» **DO THIS**
Can you rewrite the listing below with every "At what coordinates should I click to accomplish" swapped for "Which point should I click to accomplish" and nothing else changed?

# # # # # # #

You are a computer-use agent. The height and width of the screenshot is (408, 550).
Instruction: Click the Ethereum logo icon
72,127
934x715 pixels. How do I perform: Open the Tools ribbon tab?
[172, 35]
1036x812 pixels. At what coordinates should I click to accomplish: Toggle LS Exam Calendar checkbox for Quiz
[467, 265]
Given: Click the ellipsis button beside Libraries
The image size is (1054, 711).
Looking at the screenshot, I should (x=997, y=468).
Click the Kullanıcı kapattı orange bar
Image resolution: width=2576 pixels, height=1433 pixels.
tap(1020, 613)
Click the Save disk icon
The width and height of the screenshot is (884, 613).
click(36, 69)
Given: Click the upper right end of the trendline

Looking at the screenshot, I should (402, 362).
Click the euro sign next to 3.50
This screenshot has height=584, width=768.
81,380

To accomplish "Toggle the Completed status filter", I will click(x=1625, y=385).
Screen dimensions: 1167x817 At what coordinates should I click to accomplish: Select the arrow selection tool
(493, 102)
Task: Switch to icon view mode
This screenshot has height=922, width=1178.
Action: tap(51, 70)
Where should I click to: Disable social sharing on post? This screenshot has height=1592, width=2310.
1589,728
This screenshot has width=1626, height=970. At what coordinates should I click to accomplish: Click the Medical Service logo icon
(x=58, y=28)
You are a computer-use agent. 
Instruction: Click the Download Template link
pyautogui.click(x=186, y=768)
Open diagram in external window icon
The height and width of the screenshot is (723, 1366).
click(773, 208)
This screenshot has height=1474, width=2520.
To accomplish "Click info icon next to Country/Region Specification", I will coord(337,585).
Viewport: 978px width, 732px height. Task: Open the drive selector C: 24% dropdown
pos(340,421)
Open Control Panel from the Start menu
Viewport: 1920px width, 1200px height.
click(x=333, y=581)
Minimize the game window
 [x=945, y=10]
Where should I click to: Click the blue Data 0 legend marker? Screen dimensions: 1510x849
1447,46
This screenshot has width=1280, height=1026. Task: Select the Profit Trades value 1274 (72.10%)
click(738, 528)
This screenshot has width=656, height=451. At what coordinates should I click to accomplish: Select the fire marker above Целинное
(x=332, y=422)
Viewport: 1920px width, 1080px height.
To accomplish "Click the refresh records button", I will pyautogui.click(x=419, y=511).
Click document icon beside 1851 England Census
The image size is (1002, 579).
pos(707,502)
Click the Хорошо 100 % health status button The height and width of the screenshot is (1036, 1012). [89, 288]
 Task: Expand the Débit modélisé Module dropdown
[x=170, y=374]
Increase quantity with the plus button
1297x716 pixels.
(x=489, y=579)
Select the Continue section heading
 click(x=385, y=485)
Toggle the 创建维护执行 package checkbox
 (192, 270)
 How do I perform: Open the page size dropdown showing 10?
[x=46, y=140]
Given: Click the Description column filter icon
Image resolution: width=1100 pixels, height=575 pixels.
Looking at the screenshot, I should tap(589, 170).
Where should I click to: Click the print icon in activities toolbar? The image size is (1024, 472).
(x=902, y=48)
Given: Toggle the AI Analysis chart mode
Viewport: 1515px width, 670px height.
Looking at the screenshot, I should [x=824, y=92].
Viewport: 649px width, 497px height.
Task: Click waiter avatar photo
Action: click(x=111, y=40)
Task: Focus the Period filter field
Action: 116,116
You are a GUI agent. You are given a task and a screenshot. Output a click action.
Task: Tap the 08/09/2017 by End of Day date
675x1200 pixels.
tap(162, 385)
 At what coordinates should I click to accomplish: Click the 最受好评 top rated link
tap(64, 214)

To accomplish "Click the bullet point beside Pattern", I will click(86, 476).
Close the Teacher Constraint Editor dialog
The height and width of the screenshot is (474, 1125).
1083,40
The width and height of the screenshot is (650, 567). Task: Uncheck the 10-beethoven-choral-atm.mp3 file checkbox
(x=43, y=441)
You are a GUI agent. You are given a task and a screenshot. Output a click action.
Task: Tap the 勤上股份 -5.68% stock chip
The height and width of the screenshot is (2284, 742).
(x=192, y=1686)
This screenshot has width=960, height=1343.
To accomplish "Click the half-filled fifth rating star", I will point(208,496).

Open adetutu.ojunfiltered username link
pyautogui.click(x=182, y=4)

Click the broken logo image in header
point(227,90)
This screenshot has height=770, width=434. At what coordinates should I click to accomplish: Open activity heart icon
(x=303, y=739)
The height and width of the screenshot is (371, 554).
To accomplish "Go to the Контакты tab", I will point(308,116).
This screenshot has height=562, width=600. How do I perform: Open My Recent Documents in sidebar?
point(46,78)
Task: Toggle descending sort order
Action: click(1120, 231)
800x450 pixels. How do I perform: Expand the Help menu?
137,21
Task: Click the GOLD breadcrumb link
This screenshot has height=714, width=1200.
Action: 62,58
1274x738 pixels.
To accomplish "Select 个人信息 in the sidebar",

# # # # # # #

» **REPLY TO THE EXERCISE**
You are a computer-use agent. The height and width of the screenshot is (408, 550).
Instruction: Click the Ethereum logo icon
72,127
934x715 pixels. How do I perform: Open the Tools ribbon tab?
[172, 35]
1036x812 pixels. Which point should I click to accomplish: Toggle LS Exam Calendar checkbox for Quiz
[467, 265]
Given: Click the ellipsis button beside Libraries
The image size is (1054, 711).
Looking at the screenshot, I should (x=997, y=468).
Click the Kullanıcı kapattı orange bar
Image resolution: width=2576 pixels, height=1433 pixels.
tap(1020, 613)
Click the Save disk icon
The width and height of the screenshot is (884, 613).
click(36, 69)
Given: Click the upper right end of the trendline

Looking at the screenshot, I should (402, 362).
Click the euro sign next to 3.50
This screenshot has height=584, width=768.
81,380

To accomplish "Toggle the Completed status filter", I will click(x=1625, y=385).
Screen dimensions: 1167x817 Which point should I click to accomplish: Select the arrow selection tool
(493, 102)
Task: Switch to icon view mode
This screenshot has height=922, width=1178.
Action: tap(51, 70)
Where should I click to: Disable social sharing on post? This screenshot has height=1592, width=2310.
1589,728
This screenshot has width=1626, height=970. Which point should I click to accomplish: Click the Medical Service logo icon
(x=58, y=28)
You are a computer-use agent. 
Instruction: Click the Download Template link
pyautogui.click(x=186, y=768)
Open diagram in external window icon
The height and width of the screenshot is (723, 1366).
click(773, 208)
This screenshot has height=1474, width=2520.
To accomplish "Click info icon next to Country/Region Specification", I will coord(337,585).
Viewport: 978px width, 732px height. Task: Open the drive selector C: 24% dropdown
pos(340,421)
Open Control Panel from the Start menu
Viewport: 1920px width, 1200px height.
click(x=333, y=581)
Minimize the game window
 [x=945, y=10]
Where should I click to: Click the blue Data 0 legend marker? Screen dimensions: 1510x849
1447,46
This screenshot has width=1280, height=1026. Task: Select the Profit Trades value 1274 (72.10%)
click(738, 528)
This screenshot has width=656, height=451. Which point should I click to accomplish: Select the fire marker above Целинное
(x=332, y=422)
Viewport: 1920px width, 1080px height.
To accomplish "Click the refresh records button", I will pyautogui.click(x=419, y=511).
Click document icon beside 1851 England Census
The image size is (1002, 579).
pos(707,502)
Click the Хорошо 100 % health status button The height and width of the screenshot is (1036, 1012). [89, 288]
 Task: Expand the Débit modélisé Module dropdown
[x=170, y=374]
Increase quantity with the plus button
1297x716 pixels.
(x=489, y=579)
Select the Continue section heading
 click(x=385, y=485)
Toggle the 创建维护执行 package checkbox
 (192, 270)
 How do I perform: Open the page size dropdown showing 10?
[x=46, y=140]
Given: Click the Description column filter icon
Image resolution: width=1100 pixels, height=575 pixels.
Looking at the screenshot, I should tap(589, 170).
Where should I click to: Click the print icon in activities toolbar? The image size is (1024, 472).
(x=902, y=48)
Given: Toggle the AI Analysis chart mode
Viewport: 1515px width, 670px height.
Looking at the screenshot, I should [x=824, y=92].
Viewport: 649px width, 497px height.
Task: Click waiter avatar photo
Action: click(x=111, y=40)
Task: Focus the Period filter field
Action: 116,116
You are a GUI agent. You are given a task and a screenshot. Output a click action.
Task: Tap the 08/09/2017 by End of Day date
675x1200 pixels.
tap(162, 385)
 Which point should I click to accomplish: Click the 最受好评 top rated link
tap(64, 214)

To accomplish "Click the bullet point beside Pattern", I will click(86, 476).
Close the Teacher Constraint Editor dialog
The height and width of the screenshot is (474, 1125).
1083,40
The width and height of the screenshot is (650, 567). Task: Uncheck the 10-beethoven-choral-atm.mp3 file checkbox
(x=43, y=441)
You are a GUI agent. You are given a task and a screenshot. Output a click action.
Task: Tap the 勤上股份 -5.68% stock chip
The height and width of the screenshot is (2284, 742).
(x=192, y=1686)
This screenshot has width=960, height=1343.
To accomplish "Click the half-filled fifth rating star", I will point(208,496).

Open adetutu.ojunfiltered username link
pyautogui.click(x=182, y=4)

Click the broken logo image in header
point(227,90)
This screenshot has height=770, width=434. Which point should I click to accomplish: Open activity heart icon
(x=303, y=739)
The height and width of the screenshot is (371, 554).
To accomplish "Go to the Контакты tab", I will point(308,116).
This screenshot has height=562, width=600. How do I perform: Open My Recent Documents in sidebar?
point(46,78)
Task: Toggle descending sort order
Action: click(1120, 231)
800x450 pixels. How do I perform: Expand the Help menu?
137,21
Task: Click the GOLD breadcrumb link
This screenshot has height=714, width=1200.
Action: 62,58
1274x738 pixels.
To accomplish "Select 个人信息 in the sidebar",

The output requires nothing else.